Report every line below that contains the word "width". Upper and lower case must match.

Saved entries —
▽

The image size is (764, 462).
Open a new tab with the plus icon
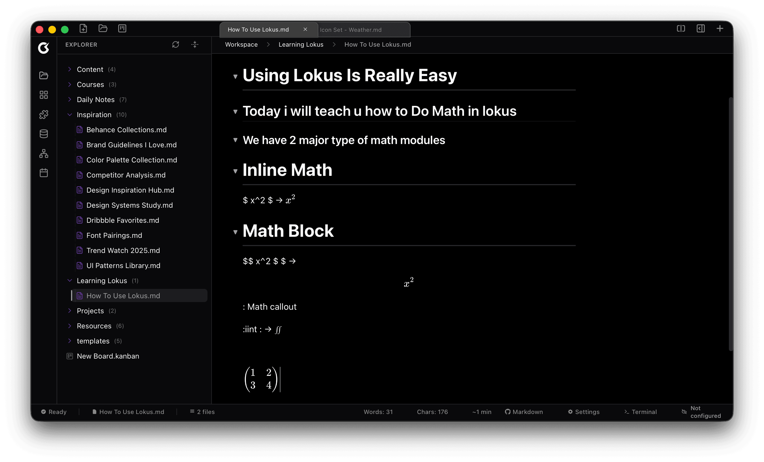pyautogui.click(x=720, y=28)
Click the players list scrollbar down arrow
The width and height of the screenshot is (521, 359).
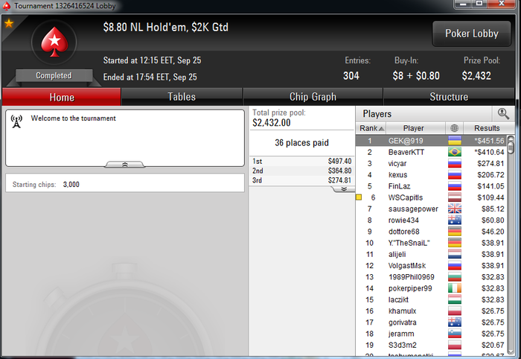click(x=511, y=352)
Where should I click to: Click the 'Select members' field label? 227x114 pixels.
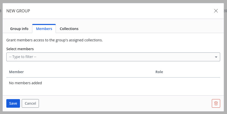pyautogui.click(x=20, y=49)
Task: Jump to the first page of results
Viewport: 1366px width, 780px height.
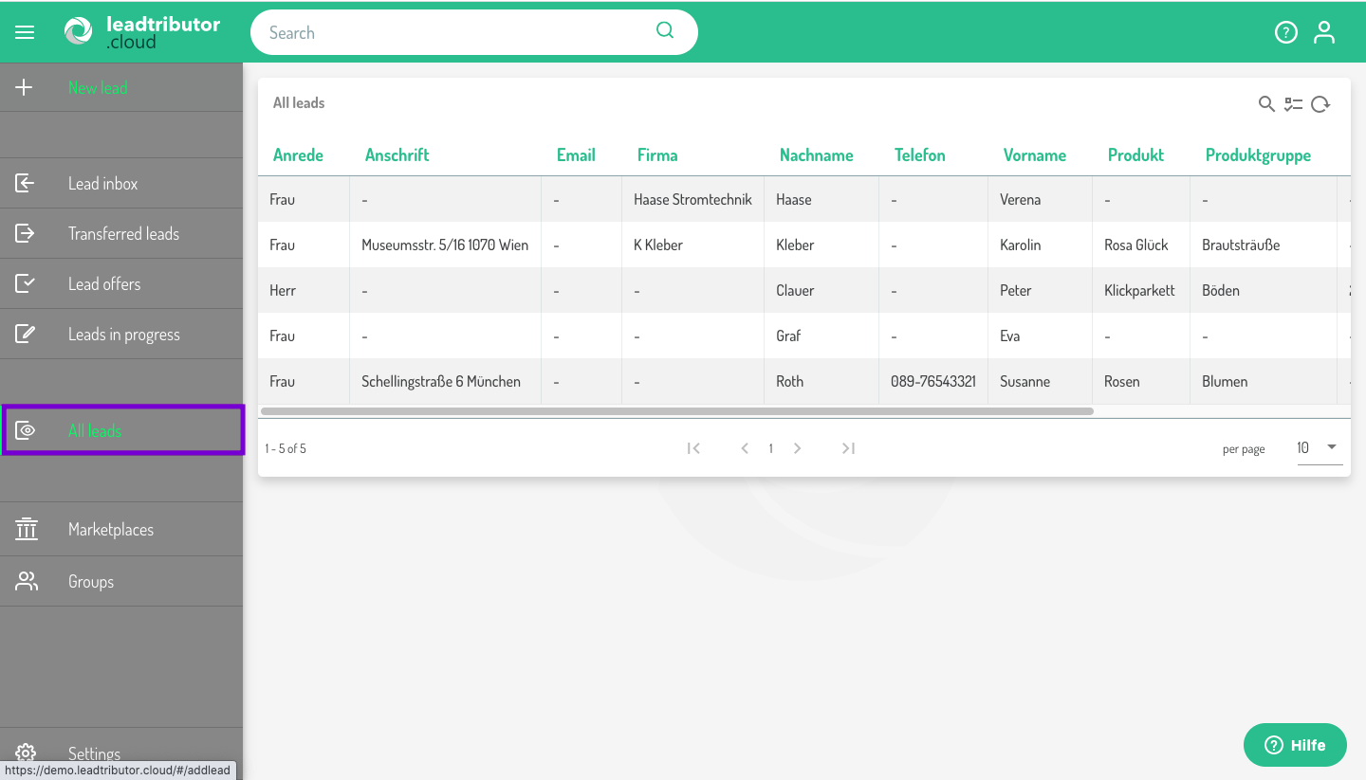Action: [693, 448]
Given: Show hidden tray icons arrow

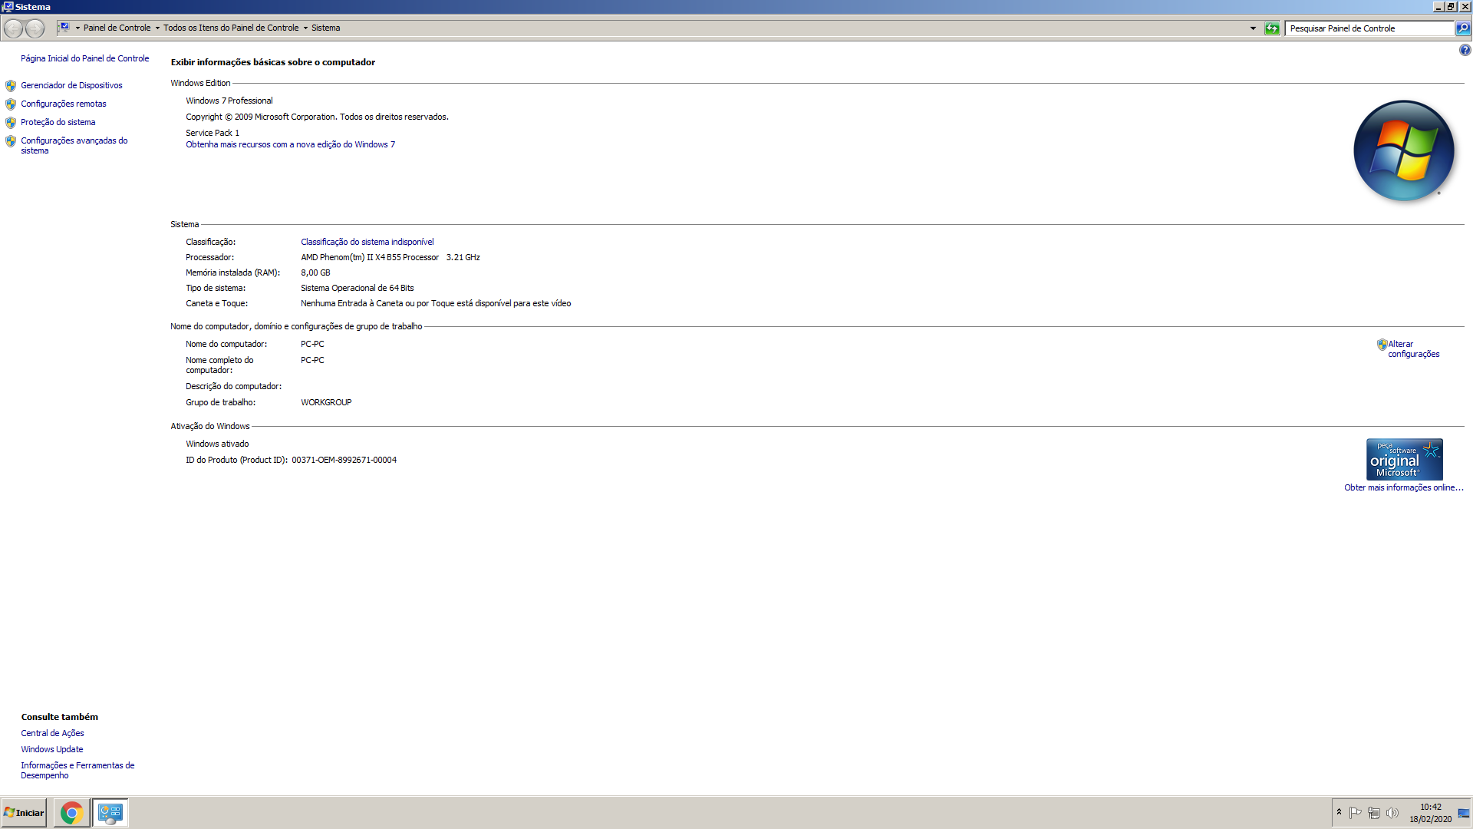Looking at the screenshot, I should 1339,812.
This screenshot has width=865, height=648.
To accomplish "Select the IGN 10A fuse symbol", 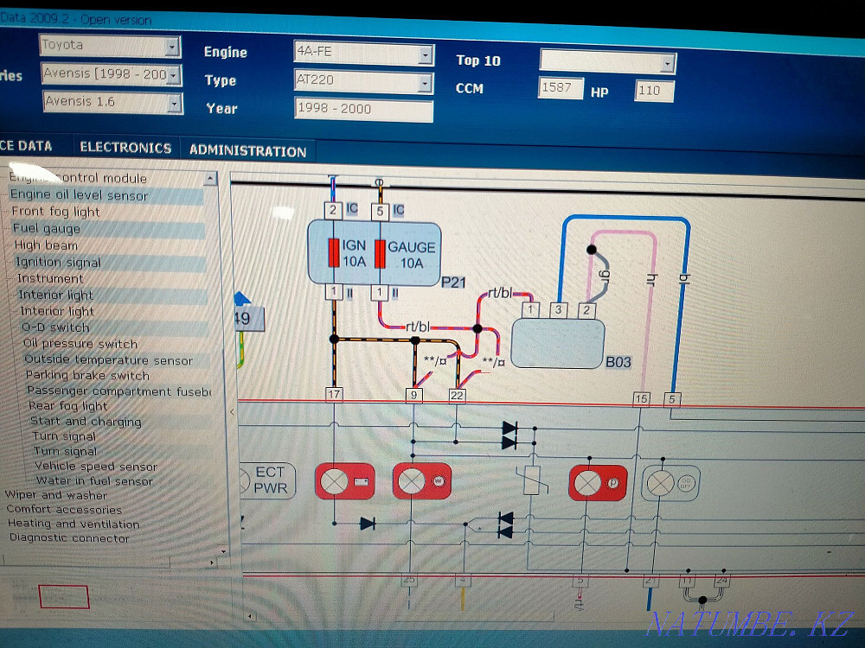I will click(x=334, y=253).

△

Response —
The width and height of the screenshot is (521, 359).
Viewport: 1366px width, 780px height.
This screenshot has width=865, height=648.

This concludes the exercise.